Entwicklung: B&B hat sich von den schweren Zeiten erholt u. konnte zuletzt in einigen Bereichen wieder wachsen. Insbesondere die kleine Corporate-Praxis schafft es, über den konsequenten Branchenfokus zunehmend namhafte Mandanten anzusprechen. Die Gesellschaftsrechtler berieten etwa die DBAG beim Kauf mehrerer Telekommunikationsunternehmen u. gemeinsam mit der Bank- und Finanzrechtspraxis die HSH Nordbank zur Projektfinanzierung eines Glasfasernetzwerks. Den viel beachteten Verkauf des Kreditinstituts jedoch brachten andere über die Bühne – obwohl B&B mit Cerberus eine der Käuferinnen im Vorfeld zu der Übernahme eines HSH-Darlehensportfolios beriet. Das zeigt, dass auch namhafte Finanzinvestoren die Kanzlei wahrnehmen, die Teamstärke für große M&A-Mandate aber noch nicht ausreicht. Zwar holte B&B mehrere Associates hinzu, auf Partnerebene gab es jedoch keine Bewegung, was entsprechendes Wachstum erschwert. Im Vergleich der deutschen Büros hinkt Hamburg weiter hinterher. Hier wäre noch Luft in der marken- u. wettbewerbsrechtl. Beratung, wozu B&B etablierte Quereinsteiger für sich gewinnen müsste.

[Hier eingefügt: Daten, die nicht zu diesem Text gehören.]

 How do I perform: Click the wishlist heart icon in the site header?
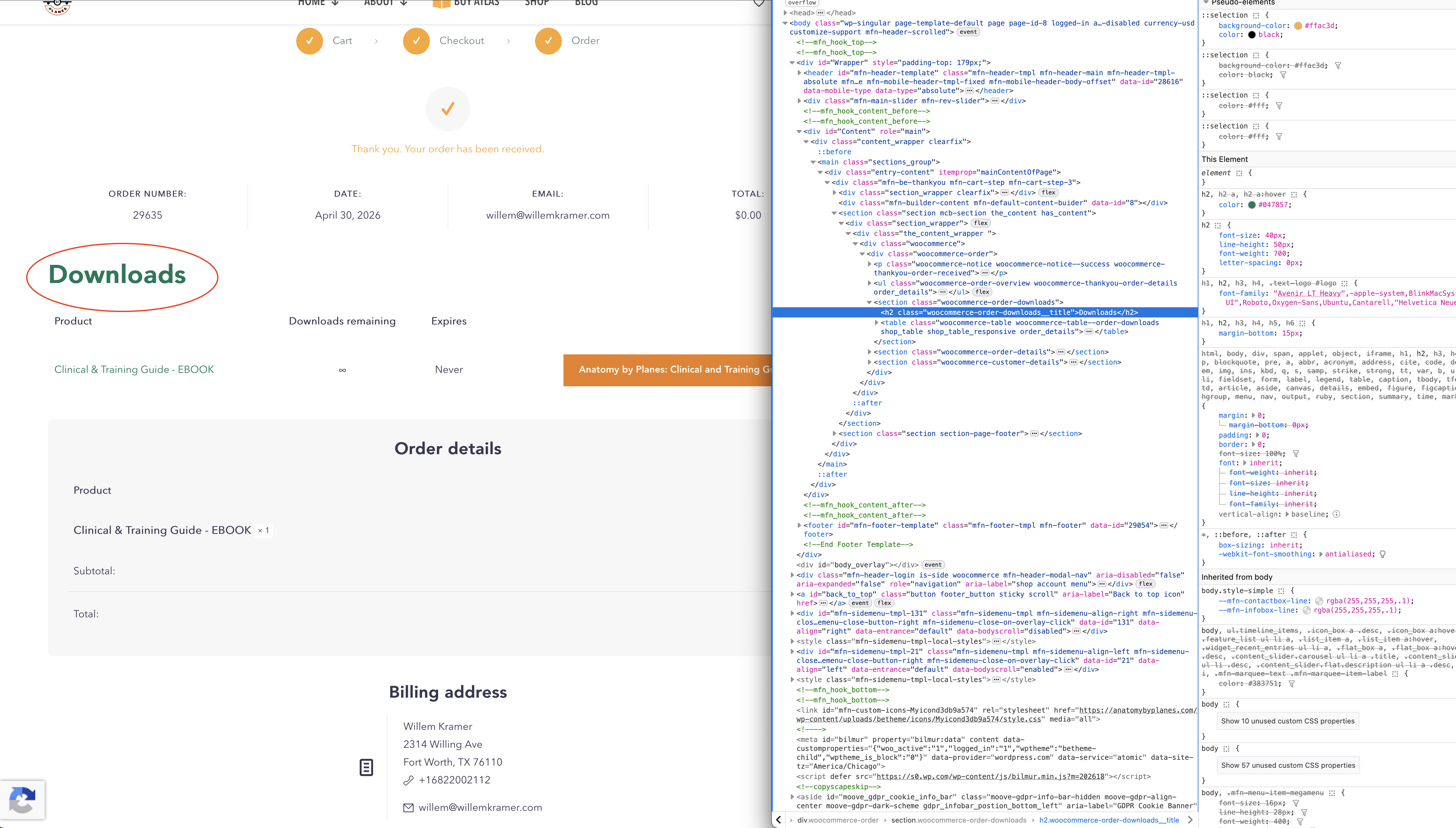coord(758,3)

Parallel dazu richtet B&B ihren Blick auf das internat. Wachstum, orientiert an ihrem starken Branchenfokus. So nimmt die Kanzlei über San Francisco v.a. den Technologiesektor im nahe gelegenen Silicon Valley ins Visier. Gleichzeitig treibt sie auch das Asiengeschäft weiter voran. In China hat B&B 3 eigene Büros u. kooperiert für IP-Prozesse mit einer Boutique in Peking. Um auch für chinesische Investoren interessant zu sein, schloss sie nun eine weitere Kooperation mit der örtlichen Kanzlei AllBright. Erste Inboundtransaktionsmandate zeigen, wie viel Potenzial hier schlummert.